Dengan adanya putusan MA yang mengizinkan mantan narapidana korupsi, mantan narapidana bandar narkoba dan mantan narapidana pelaku kejahatan seksual kepada anak yang, KPU harus melakukan tindak lanjut. Tindak lanjut yang dimaksud yakni meneruskan pelaksanaan putusan Bawaslu dan jajarannya di daerah yang meloloskan 37 mantan narapidana menjadi bakal caleg.
"KPU sudah terima salinan putusan MA itu pada Senin (17/9) malam Saya rasa KPU sudah punya dasar untuk melaksanakan putusan itu. Sekarang bola ada di KPU," tegas Fritz.
Baca juga:
- Mendukung Upaya Memberi Tanda pada Caleg Eks Koruptor
- Gerindra Nilai Penandaan Caleg Eks Koruptor Melanggar HAM
- Golkar Minta Penandaan Caleg Eks Koruptor tak Melawan UU
Tanda di surat suara
Muncul desakan dari koalisi masyarakat sipil agar KPU memberikan tanda bagi caleg eks koruptor di surat suara pemilu. Komisioner Komisi Pemilihan Umum (KPU) Wahyu Setiawan mengatakan, pihaknya belum memastikan akan menggunakan opsi menandai surat suara caleg yang merupakan mantan narapidana kasus korupsi. Selain opsi tersebut, KPU masih mempertimbangkan untuk mengumumkan caleg mantan narapidana korupsi di setiap tempat pemungutan suara (TPS).

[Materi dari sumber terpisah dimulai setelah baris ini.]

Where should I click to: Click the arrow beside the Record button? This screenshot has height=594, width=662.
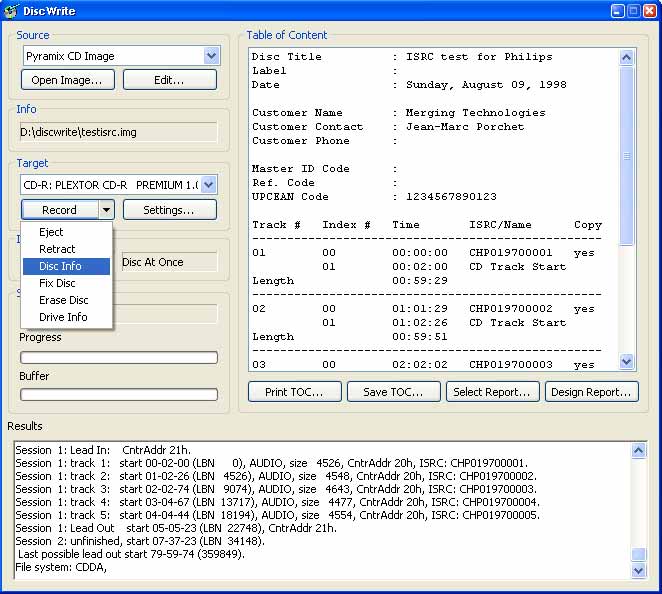tap(106, 210)
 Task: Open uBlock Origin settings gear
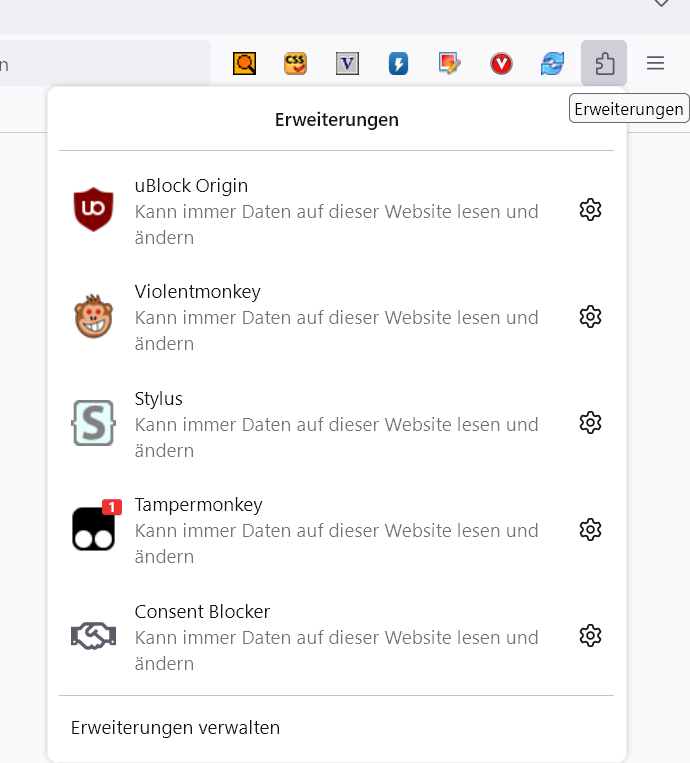tap(590, 210)
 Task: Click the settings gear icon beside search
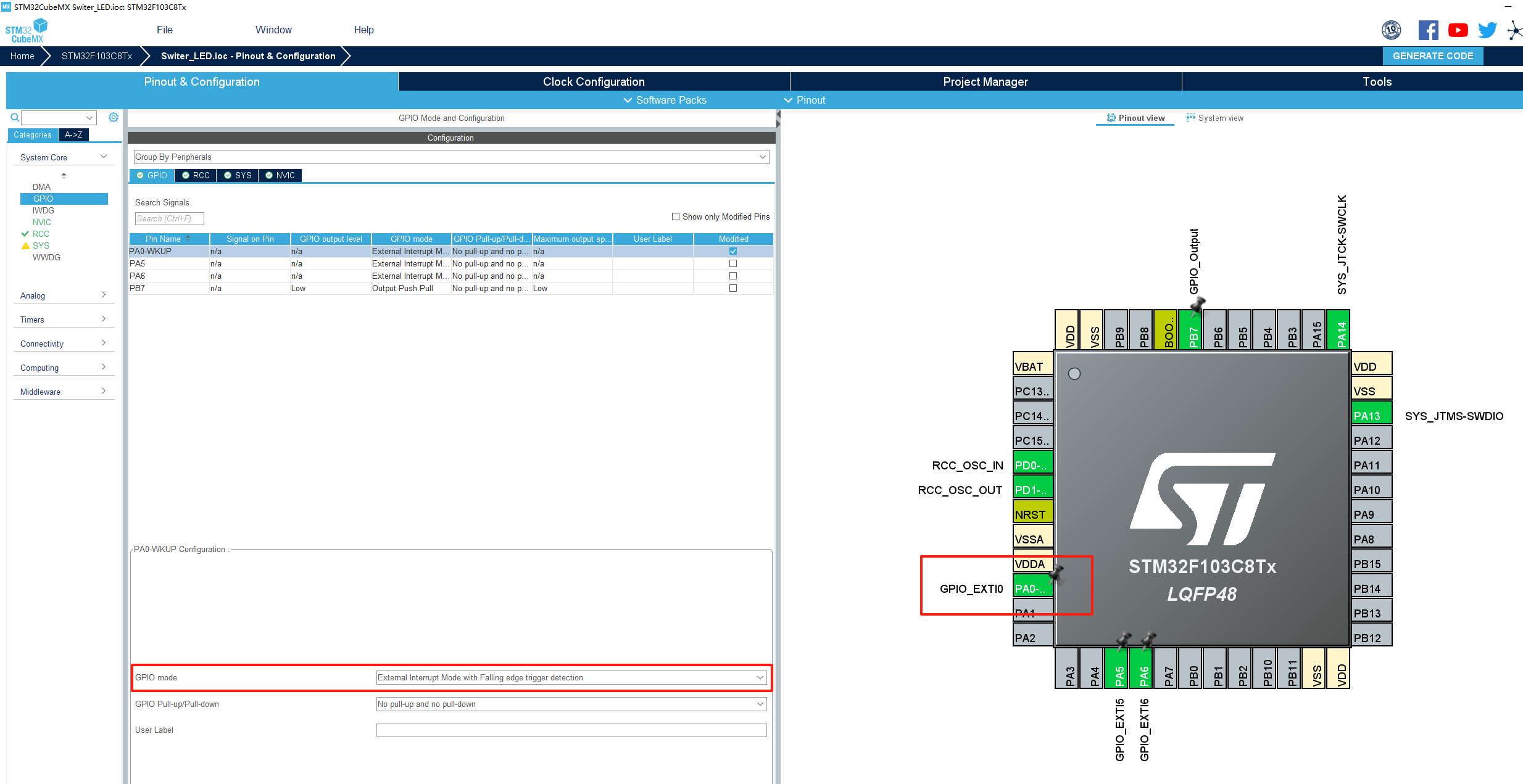tap(114, 117)
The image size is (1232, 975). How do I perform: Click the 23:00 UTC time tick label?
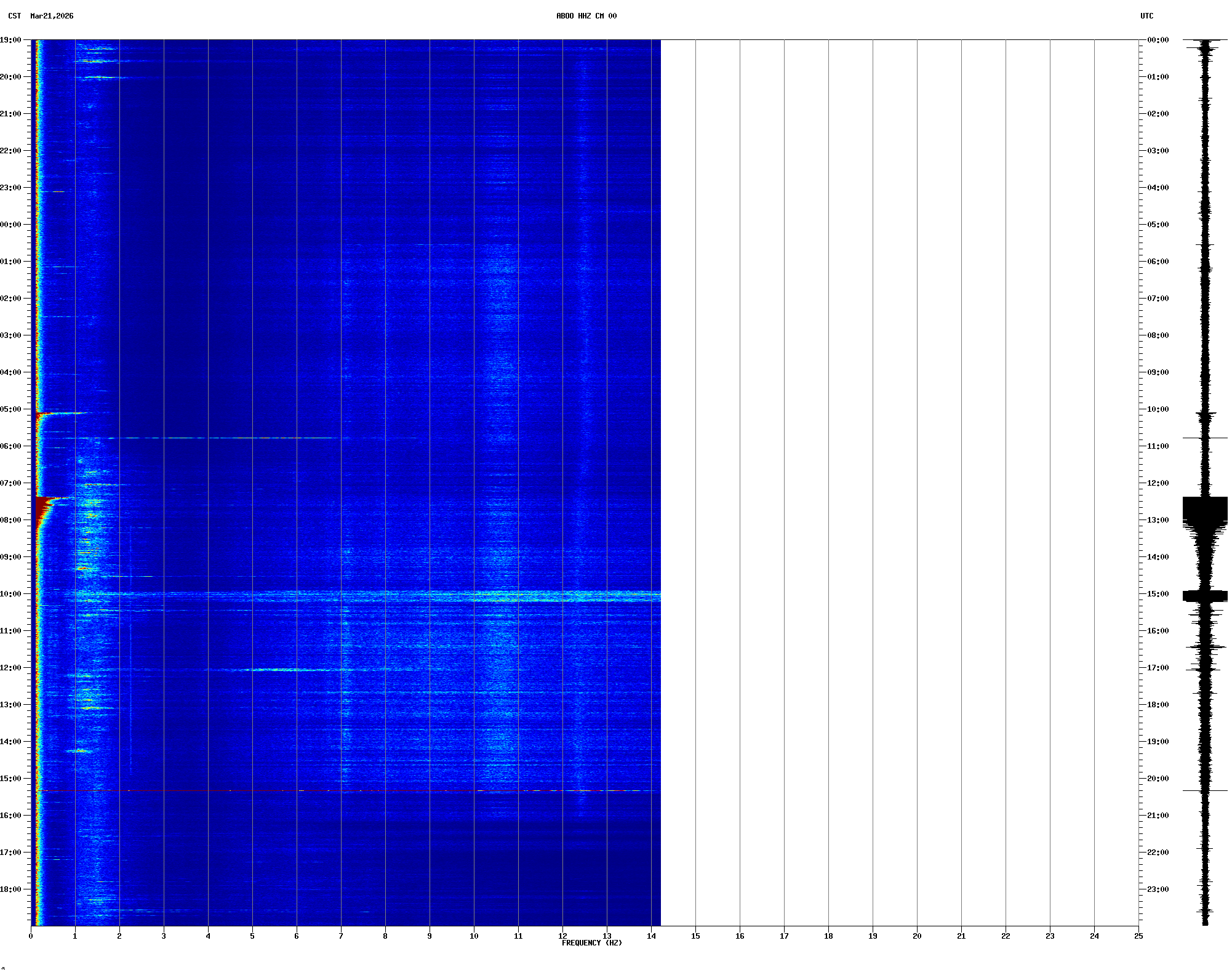pyautogui.click(x=1158, y=889)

Menurut Wahyu, pada dasarnya KPU memiliki kewajiban untuk menyampaikan informasi tentang para caleg kepada masyarakat. Informasi tersebut sekaligus berupa data diri dan rekam jejak para caleg.
"Namun, bagaimana kami akan melakukan pengumuman kepada masyarakat soal para caleg dan caleg yang merupakan mantan narapidana korupsi ini yang kami belum memutuskan. Kami baru akan membahasnya dalam pleno KPU," ujar Wahyu ketika dijumpai wartawan di Kantor KPU, Menteng, Jakarta Pusat, Rabu (19/9).
Wahyu melanjutkan, saat ini KPU punya dua opsi untuk menginformasikan caleg mantan narapidana korupsi kepada masyarakat. Opsi pertama, diberi tanda di surat suara khusus bagi para caleg yang merupakan mantan narapidana korupsi saja.
Opsi kedua, surat suara tidak diberi tanda apapun, tetapi para mantan narapidana korupsi yang menjadi caleg akan diumumkan di masing-masing TPS. Pengumuman dilakukan di TPS yang berapa di daerah pemilihan (dapil) para caleg mantan narapidana korupsi itu. Namun, Wahyu menegaskan jika kedua opsi itu sama sekali belum dibahas dalam pleno KPU.
"Sifatnya baru opsi berupa formula yang demikian. Tetapi opsi ini belum dibahas dan belum menjadi putusan kami," ucapnya.
Komisi Pemberantasan Korupsi (KPK) mendukung penuh usulan opsi menandai surat suara caleg yang merupakan mantan narapidana kasus korupsi. Menurut Wakil Ketua KPK Saut Situmorang, adanya tanda tersebut bisa menjadi informasi ihwal rekam jejak para calon anggota legislatif kepada para pemilih.
"Sepanjang tidak melanggar ketentuan informasi tambahan tentang rekam jejak seseorang itu baik walau masyarakat juga sudah paham tentang siapa yang akan dipilihnya," kata Saut saat dikonfirmasi, Rabu (19/9).
Menurut Saut, adanya tanda tesebut akan sangat membantu masyarakatdalam memilih wakilnya di parlemen. "Dengan tanda itu pemilih kemudan terinformasi kemudian memilih atau tidak," ujarnya.